Duodenoscope Infection Problems
Duodenoscopes are a type of scope used during endoscopic retrograde cholangiopancreatography (ERCP) procedures, which involves use of the scope to examine the bile ducts, pancreatic duct or gallbladder. However, problems with cleaning the endoscopes have emerged in recent years, with several high-profile “superbug” infection outbreaks linked to the devices, even when facilities following the recommendations provided by Olympus Corp. and other manufacturers.
The problems with ERCP duodenoscope infections began to gain widespread media attention in early 2015, after nearly 200 patients treated at California’s UCLA Medical Center were told that they may have been exposed to a deadline bacteria known as carbapenem-resistant enterobacteriaceae (CRE).
After at least seven confirmed infections were identified among individuals who underwent an ERCP involving use of duodenoscopes at UCLA, problems were identified with the cleaning instructions provided by Olympus, one of three duodenoscope manufacturers.
Similar outbreaks at other hospitals have been linked to devices made by Olympus and other manufacturers, with reports suggesting that a movable “elevator” at the tip of the device may trap pathogens and blood from prior patients, even when recommended reprocessing steps are followed to clean the device between techniques.
In May 2015, an FDA advisory committee determined that the devices “do not provide a reasonable assurance of safety and effectiveness” due to the difficulty cleaning them. The panel said that manual cleaning is still important and needs to continue, but also recommended that the FDA reclassify duodenoscopes from semi-critical medical devices to critical medical devices and said reprocessing needs to be taken from “high level disinfection” processes to full sterilization.

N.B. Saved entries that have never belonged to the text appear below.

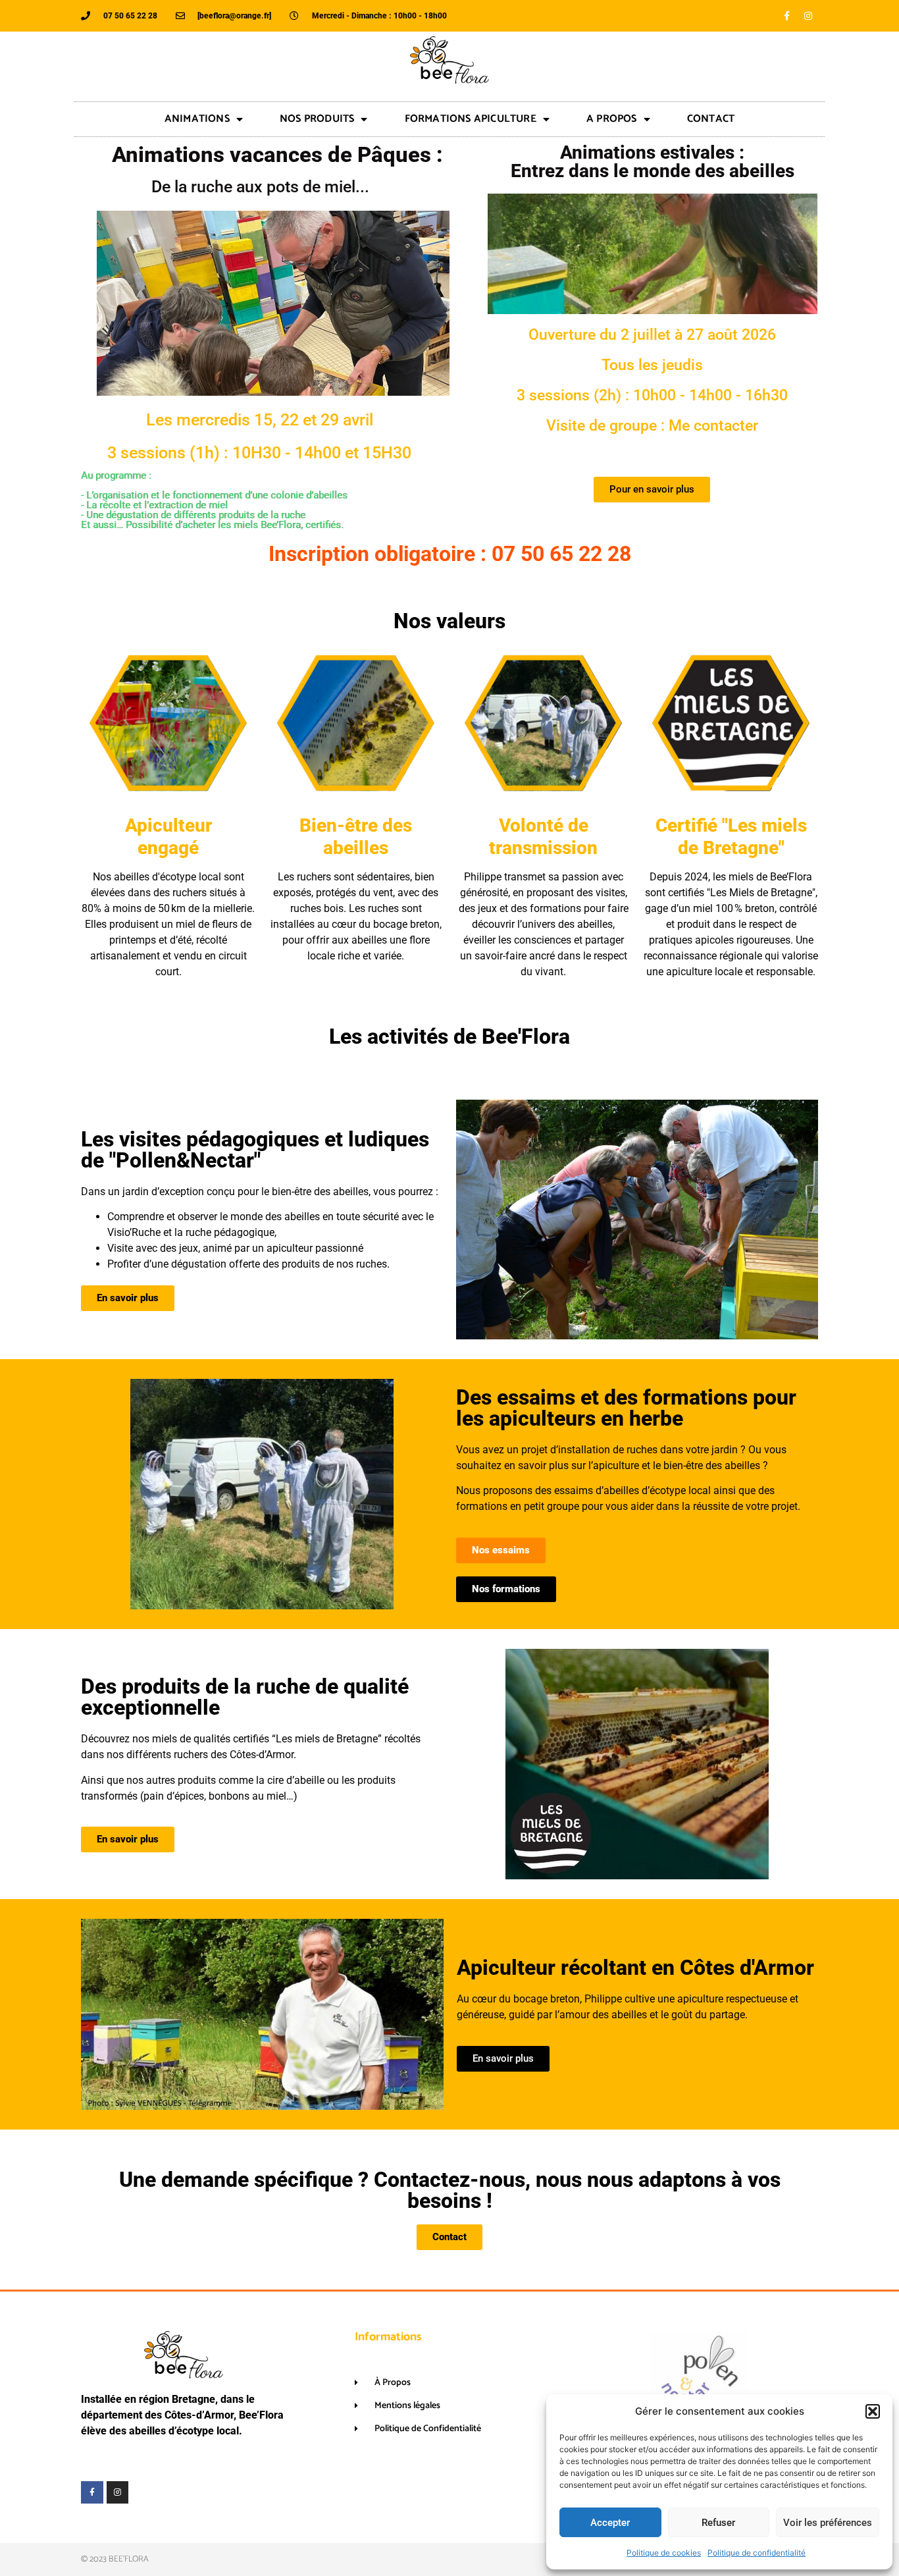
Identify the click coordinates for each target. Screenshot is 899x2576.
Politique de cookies (664, 2553)
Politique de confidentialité (756, 2553)
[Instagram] (808, 16)
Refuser (718, 2523)
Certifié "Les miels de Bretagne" (731, 837)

Despite the concerns, the FDA panel of outside experts also determined that the benefits provided by ERCP procedures still outweigh the risks associated with the use of duodenoscopes. They called on the agency to develop a guide of best practices to make sure that manufacturer instructions are followed, in addition to the need for better instructions overall.
The FDA issued a safety communication expanding cleaning instructions for duodenoscopes used in ERCP procedures in August 2015. In addition, manufacturers have issued new cleaning instructions, and some have redesigned the elevator tips believed to be the area where blood and tissue get trapped to make them easier to clean.
Last month, the FDA issued warning letters to duodenoscope manufacturers for failing to keep up with postmarketing studies that were required following the outbreaks.
Several duodenoscope infection lawsuits have been filed against Olympus over the infections linked to the UCLA outbreak, and it is possible that FujiFilm will face similar cases. The complaints allege that design problems that make the scopes especially difficult to clean, placing patients at higher risk of contracting illness.